À son retour à la maison le deuxième jour de la rentrée, Jibraan confie à son père qu’il avait mal à la tête. « Je pensais que parce qu’il avait fait du sport à l’école, il ne se sentait pas bien. Comme la douleur persistait, j’ai préféré l’emmené à l’hôpital, pour avoir le cœur net. Mo dir les nou fer enn test parski nou pa kone », explique Nawshad Chatharoo. Si le test PCR de Jibraan est négatif au Covid, c’est celui de son père, qui n’a pourtant aucun symptôme, qui se révèle positif. Le lendemain matin, Jibraan informe ainsi son collège qu’il doit se mettre en auto-isolement. Il propose aussi à son père, puisque lui est négatif, qu’il se rende à la boulangerie pour s’approvisionner pour les jours qui viennent. L’adolescent se rend également à la boutique du coin pour quelques courses. « Il était prévoyant. Il m’a dit qu’il ne faut pas qu’on manque de quoi que ce soit pendant ces dix jours d’auto-isolement. »

Intubé aux soins intensifs

La journée de mercredi se passe très bien. Dans la soirée, père et fils se retrouvent dans la même pièce, à quelques mètres de distance cependant. « Mo ti pe alonze lor lili. Jibraan ti lor enn matla pli lwin. Li ti lor so portab », explique son père. Mais soudain, dit Nawshad Chatharoo, il entend un bruit du matelas. « Mo tann matla fer pouf, kouma dir li pe tonbe », raconte l’habitant de Plaine Verte. Lorsqu’il regarde dans la direction de Jibraan, il voit son fils en train de raidir le corps. « Mo degaze, mo deboule, mo sot lor lili, mo trap li, mo anpes li aval so lalang. Mo krie so ser, mo dir krie so mawsi pou ki amenn li lopital », raconte douloureusement Nawshad Chatharoo.
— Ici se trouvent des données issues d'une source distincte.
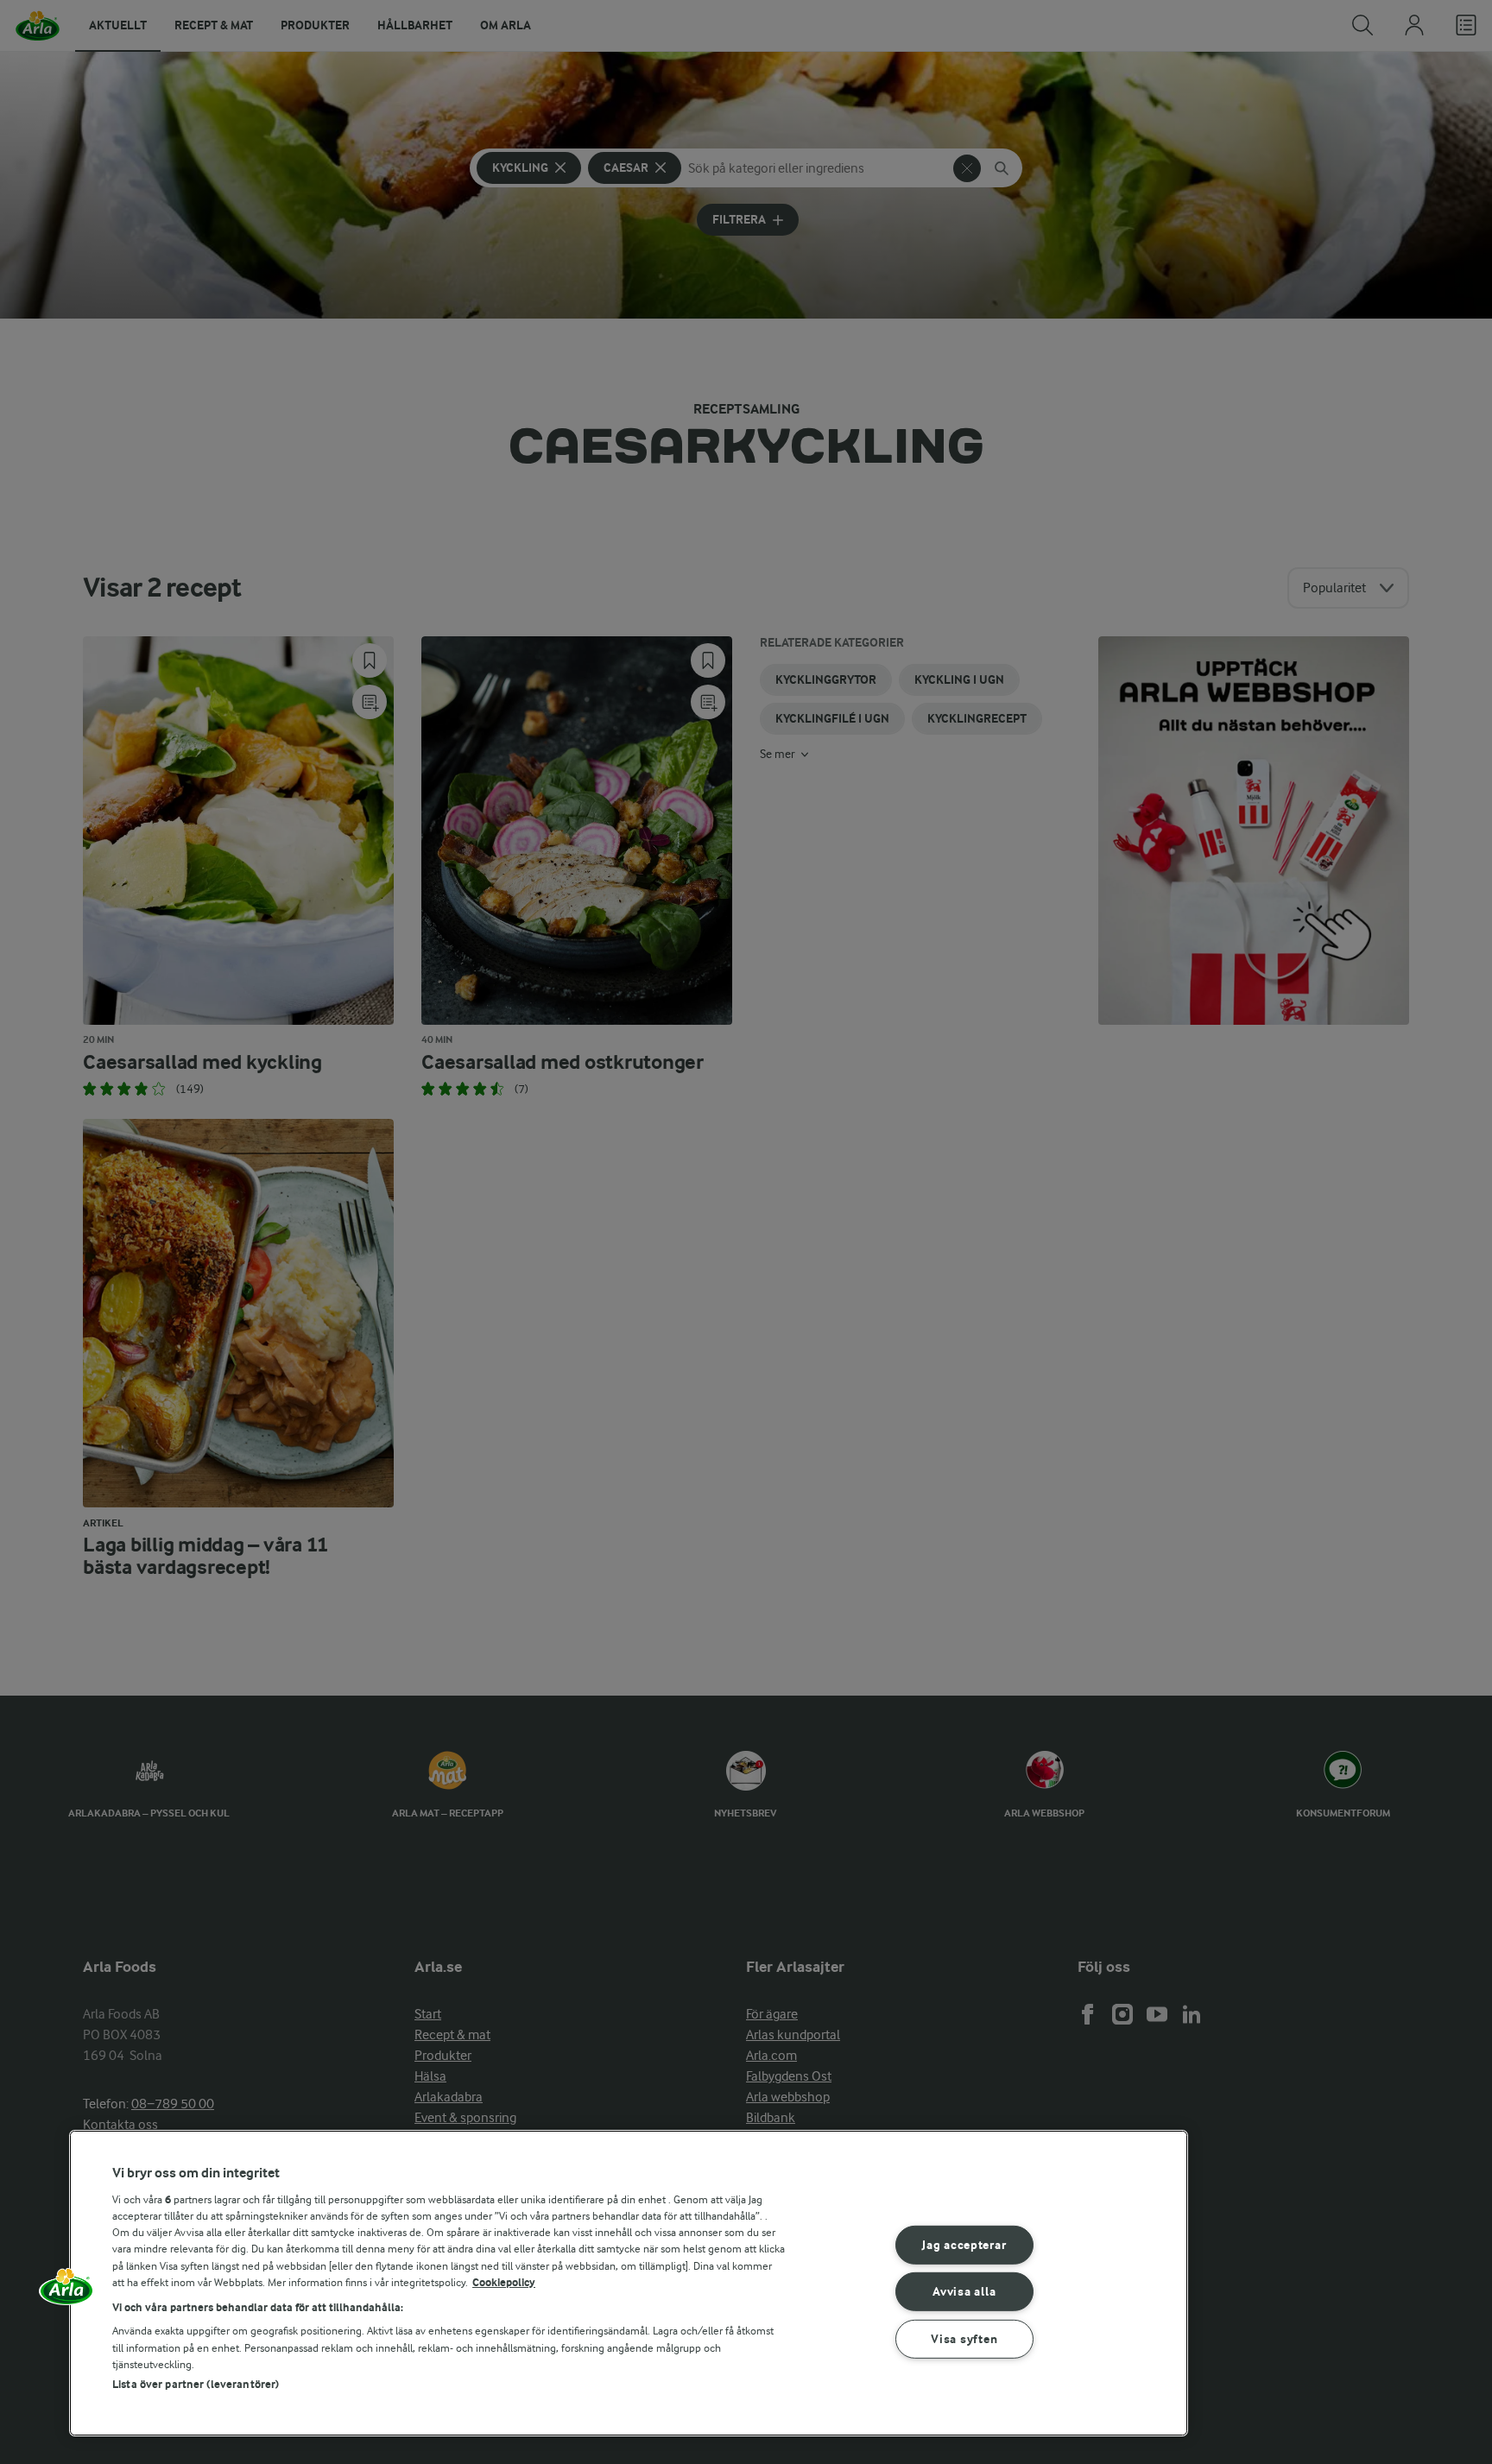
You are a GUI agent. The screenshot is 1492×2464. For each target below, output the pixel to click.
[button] (66, 2292)
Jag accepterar (964, 2244)
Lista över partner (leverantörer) (195, 2384)
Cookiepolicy (503, 2282)
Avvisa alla (964, 2291)
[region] (628, 2283)
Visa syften (964, 2339)
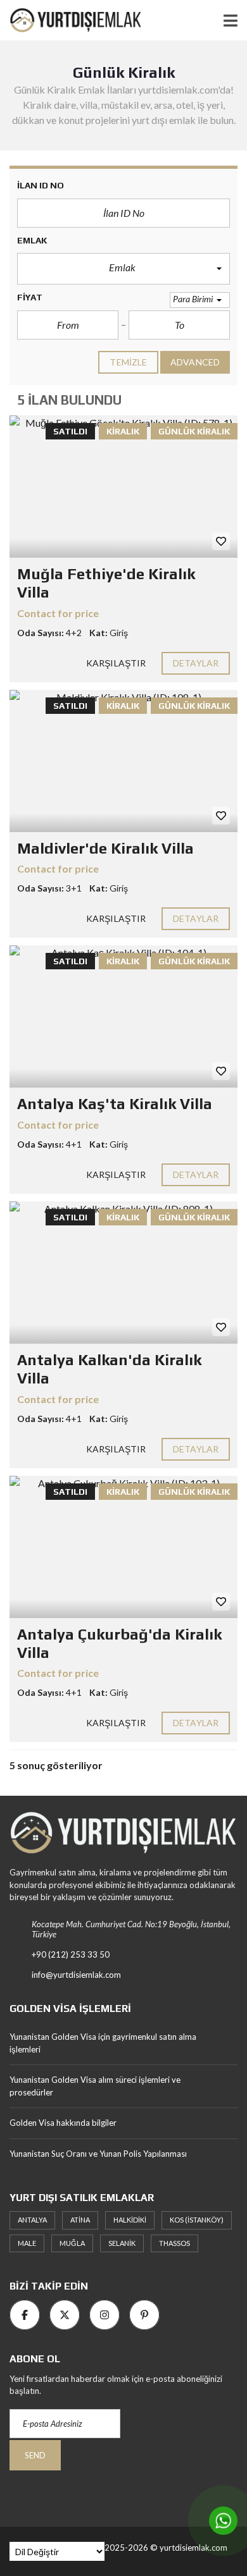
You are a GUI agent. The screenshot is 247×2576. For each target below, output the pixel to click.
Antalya (32, 2220)
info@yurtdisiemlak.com (76, 1975)
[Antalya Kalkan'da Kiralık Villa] (124, 1272)
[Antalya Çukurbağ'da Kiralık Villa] (124, 1547)
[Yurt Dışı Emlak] (71, 20)
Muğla (72, 2243)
À l’hôpital, Jibraan est pris de vomissements et se plaint de douleurs à la tête. Pris en charge par le personnel, il est soumis à un test PCR avant d’être admis. Test qui se révèle positif au Covid. L’adolescent est alors admis dans une salle d’isolement. Il enverra quelques messages à son père pour réclamer quelques effets personnels et pour expliquer son état de santé. « Li ti pe dir latet fer mal bokou ek li pe gagn vomi mem », dit son père. Vendredi matin, aux alentours de 9h45, l’hôpital demande à Nawshad Chatharoo de s’y rendre et on l’explique que Jibraan avait fait une nouvelle crise et qu’il serait transmis aux soins intensifs où il est intubé. Après une attente jusqu’à midi, on permet à son père de le voir en ICU et on lui dit que l’état de Jibraan est critique et qu’il faudra l’envoyer à l’hôpital ENT pour des soins.
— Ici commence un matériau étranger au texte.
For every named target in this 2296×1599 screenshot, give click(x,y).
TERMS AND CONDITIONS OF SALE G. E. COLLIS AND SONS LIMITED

Jibraan est transféré à l’hôpital ENT vers 15h. Dans la soirée, un médecin informe Nawshad Chatharoo que son fils est dans un état très critique. Affolé, le père de l’adolescent et ses proches ne ferment pas l’œil de la nuit. À 6h30 hier, le téléphone sonne et la mauvaise nouvelle est annoncée à Nawshad Chatharoo. « Pran kouraz, li nepli la ! » Un véritable choc pour ce père qui n’arrive pas à comprendre ce qui s’est passé. « Mo nepli konpran narye. Mazine mo’nn perdi mo madam inn gagn 2 an, aster mo pe perdi mo lame drwat. Li mem ti tou dan lakaz », pleure ce père qui s’en remet à Dieu. « Mo zanfan pa ti ena okenn komorbidite. Li ti fini fer so de vaksin Pfizer. Travay Bon Dieu ou pa kone. Ou bizin aksepte. Kitfwa li ti bizin li kot so mama laba », dit-il.